- _PROBLEM TO SOLVE_: Each entry needs to be retyped exactly, with nothing added or dropped.

- _INFORMATION SHOWN_:
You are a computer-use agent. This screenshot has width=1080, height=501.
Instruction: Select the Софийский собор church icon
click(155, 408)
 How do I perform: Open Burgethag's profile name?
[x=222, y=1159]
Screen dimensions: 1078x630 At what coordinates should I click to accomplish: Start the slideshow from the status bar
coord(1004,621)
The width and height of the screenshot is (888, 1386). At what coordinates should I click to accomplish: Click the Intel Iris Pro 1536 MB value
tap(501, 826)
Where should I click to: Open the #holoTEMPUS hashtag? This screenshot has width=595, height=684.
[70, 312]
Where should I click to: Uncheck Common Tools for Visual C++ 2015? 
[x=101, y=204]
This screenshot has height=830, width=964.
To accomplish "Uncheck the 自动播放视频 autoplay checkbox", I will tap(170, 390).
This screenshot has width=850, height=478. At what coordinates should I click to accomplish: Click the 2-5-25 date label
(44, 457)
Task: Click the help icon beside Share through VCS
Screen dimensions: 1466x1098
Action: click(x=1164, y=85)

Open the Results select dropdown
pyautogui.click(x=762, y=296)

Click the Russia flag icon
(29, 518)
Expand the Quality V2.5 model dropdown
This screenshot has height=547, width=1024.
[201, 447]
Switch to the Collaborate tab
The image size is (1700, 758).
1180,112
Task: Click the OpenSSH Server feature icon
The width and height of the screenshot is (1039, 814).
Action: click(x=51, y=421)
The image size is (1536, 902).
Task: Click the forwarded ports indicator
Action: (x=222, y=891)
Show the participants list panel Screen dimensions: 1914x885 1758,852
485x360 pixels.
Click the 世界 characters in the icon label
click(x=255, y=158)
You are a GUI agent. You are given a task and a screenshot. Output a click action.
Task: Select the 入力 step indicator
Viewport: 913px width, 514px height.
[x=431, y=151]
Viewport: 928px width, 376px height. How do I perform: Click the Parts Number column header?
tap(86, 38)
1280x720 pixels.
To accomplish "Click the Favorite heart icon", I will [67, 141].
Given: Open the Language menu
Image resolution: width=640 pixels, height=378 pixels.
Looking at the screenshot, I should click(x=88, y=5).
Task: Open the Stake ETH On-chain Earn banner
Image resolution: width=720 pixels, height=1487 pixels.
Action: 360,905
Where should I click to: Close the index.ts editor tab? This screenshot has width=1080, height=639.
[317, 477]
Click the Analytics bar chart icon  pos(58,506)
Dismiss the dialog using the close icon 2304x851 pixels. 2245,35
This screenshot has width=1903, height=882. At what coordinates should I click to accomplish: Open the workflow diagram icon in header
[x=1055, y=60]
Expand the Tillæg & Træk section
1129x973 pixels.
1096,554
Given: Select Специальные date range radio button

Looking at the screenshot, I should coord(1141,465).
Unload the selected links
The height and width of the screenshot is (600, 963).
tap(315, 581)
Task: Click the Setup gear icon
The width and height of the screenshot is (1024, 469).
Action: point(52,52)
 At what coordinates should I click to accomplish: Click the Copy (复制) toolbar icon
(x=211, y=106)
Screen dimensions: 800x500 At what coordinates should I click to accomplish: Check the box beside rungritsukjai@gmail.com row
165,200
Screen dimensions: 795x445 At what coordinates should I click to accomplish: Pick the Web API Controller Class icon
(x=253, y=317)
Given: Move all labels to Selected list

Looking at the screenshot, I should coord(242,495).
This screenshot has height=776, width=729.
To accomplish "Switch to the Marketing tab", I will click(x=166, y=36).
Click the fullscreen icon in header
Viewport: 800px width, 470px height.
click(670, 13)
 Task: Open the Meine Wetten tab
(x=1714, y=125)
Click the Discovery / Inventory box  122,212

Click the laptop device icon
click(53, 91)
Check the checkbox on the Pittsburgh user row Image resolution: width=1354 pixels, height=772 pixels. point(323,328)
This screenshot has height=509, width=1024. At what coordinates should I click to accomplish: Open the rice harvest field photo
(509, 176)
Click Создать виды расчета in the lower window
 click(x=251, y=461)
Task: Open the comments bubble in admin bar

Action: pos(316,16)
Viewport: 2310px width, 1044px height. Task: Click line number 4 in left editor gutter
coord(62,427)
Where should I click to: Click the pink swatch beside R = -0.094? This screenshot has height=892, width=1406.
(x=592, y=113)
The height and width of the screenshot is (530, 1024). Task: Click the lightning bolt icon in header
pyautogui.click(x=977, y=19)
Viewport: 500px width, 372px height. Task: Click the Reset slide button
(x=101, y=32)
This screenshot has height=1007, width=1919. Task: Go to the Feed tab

- _YOUR SOLUTION_:
You are a computer-use agent. This screenshot has width=1080, height=501.
Instruction: Select the Софийский собор church icon
click(155, 408)
 How do I perform: Open Burgethag's profile name?
[x=222, y=1159]
Screen dimensions: 1078x630 At what coordinates should I click to accomplish: Start the slideshow from the status bar
coord(1004,621)
The width and height of the screenshot is (888, 1386). At what coordinates should I click to accomplish: Click the Intel Iris Pro 1536 MB value
tap(501, 826)
Where should I click to: Open the #holoTEMPUS hashtag? This screenshot has width=595, height=684.
[70, 312]
Where should I click to: Uncheck Common Tools for Visual C++ 2015? 
[x=101, y=204]
This screenshot has height=830, width=964.
To accomplish "Uncheck the 自动播放视频 autoplay checkbox", I will tap(170, 390).
This screenshot has width=850, height=478. At what coordinates should I click to accomplish: Click the 2-5-25 date label
(44, 457)
Task: Click the help icon beside Share through VCS
Screen dimensions: 1466x1098
Action: click(x=1164, y=85)

Open the Results select dropdown
pyautogui.click(x=762, y=296)

Click the Russia flag icon
(29, 518)
Expand the Quality V2.5 model dropdown
This screenshot has height=547, width=1024.
[201, 447]
Switch to the Collaborate tab
The image size is (1700, 758).
1180,112
Task: Click the OpenSSH Server feature icon
The width and height of the screenshot is (1039, 814).
Action: click(x=51, y=421)
The image size is (1536, 902).
Task: Click the forwarded ports indicator
Action: (x=222, y=891)
Show the participants list panel Screen dimensions: 1914x885 1758,852
485x360 pixels.
Click the 世界 characters in the icon label
click(x=255, y=158)
You are a GUI agent. You are given a task and a screenshot. Output a click action.
Task: Select the 入力 step indicator
Viewport: 913px width, 514px height.
[x=431, y=151]
Viewport: 928px width, 376px height. How do I perform: Click the Parts Number column header?
tap(86, 38)
1280x720 pixels.
To accomplish "Click the Favorite heart icon", I will [67, 141].
Given: Open the Language menu
Image resolution: width=640 pixels, height=378 pixels.
Looking at the screenshot, I should click(x=88, y=5).
Task: Open the Stake ETH On-chain Earn banner
Image resolution: width=720 pixels, height=1487 pixels.
Action: 360,905
Where should I click to: Close the index.ts editor tab? This screenshot has width=1080, height=639.
[317, 477]
Click the Analytics bar chart icon  pos(58,506)
Dismiss the dialog using the close icon 2304x851 pixels. 2245,35
This screenshot has width=1903, height=882. At what coordinates should I click to accomplish: Open the workflow diagram icon in header
[x=1055, y=60]
Expand the Tillæg & Træk section
1129x973 pixels.
1096,554
Given: Select Специальные date range radio button

Looking at the screenshot, I should coord(1141,465).
Unload the selected links
The height and width of the screenshot is (600, 963).
tap(315, 581)
Task: Click the Setup gear icon
The width and height of the screenshot is (1024, 469).
Action: point(52,52)
 At what coordinates should I click to accomplish: Click the Copy (复制) toolbar icon
(x=211, y=106)
Screen dimensions: 800x500 At what coordinates should I click to accomplish: Check the box beside rungritsukjai@gmail.com row
165,200
Screen dimensions: 795x445 At what coordinates should I click to accomplish: Pick the Web API Controller Class icon
(x=253, y=317)
Given: Move all labels to Selected list

Looking at the screenshot, I should coord(242,495).
This screenshot has height=776, width=729.
To accomplish "Switch to the Marketing tab", I will click(x=166, y=36).
Click the fullscreen icon in header
Viewport: 800px width, 470px height.
click(670, 13)
 Task: Open the Meine Wetten tab
(x=1714, y=125)
Click the Discovery / Inventory box  122,212

Click the laptop device icon
click(53, 91)
Check the checkbox on the Pittsburgh user row Image resolution: width=1354 pixels, height=772 pixels. point(323,328)
This screenshot has height=509, width=1024. At what coordinates should I click to accomplish: Open the rice harvest field photo
(509, 176)
Click Создать виды расчета in the lower window
 click(x=251, y=461)
Task: Open the comments bubble in admin bar

Action: pos(316,16)
Viewport: 2310px width, 1044px height. Task: Click line number 4 in left editor gutter
coord(62,427)
Where should I click to: Click the pink swatch beside R = -0.094? This screenshot has height=892, width=1406.
(x=592, y=113)
The height and width of the screenshot is (530, 1024). Task: Click the lightning bolt icon in header
pyautogui.click(x=977, y=19)
Viewport: 500px width, 372px height. Task: Click the Reset slide button
(x=101, y=32)
This screenshot has height=1007, width=1919. Task: Go to the Feed tab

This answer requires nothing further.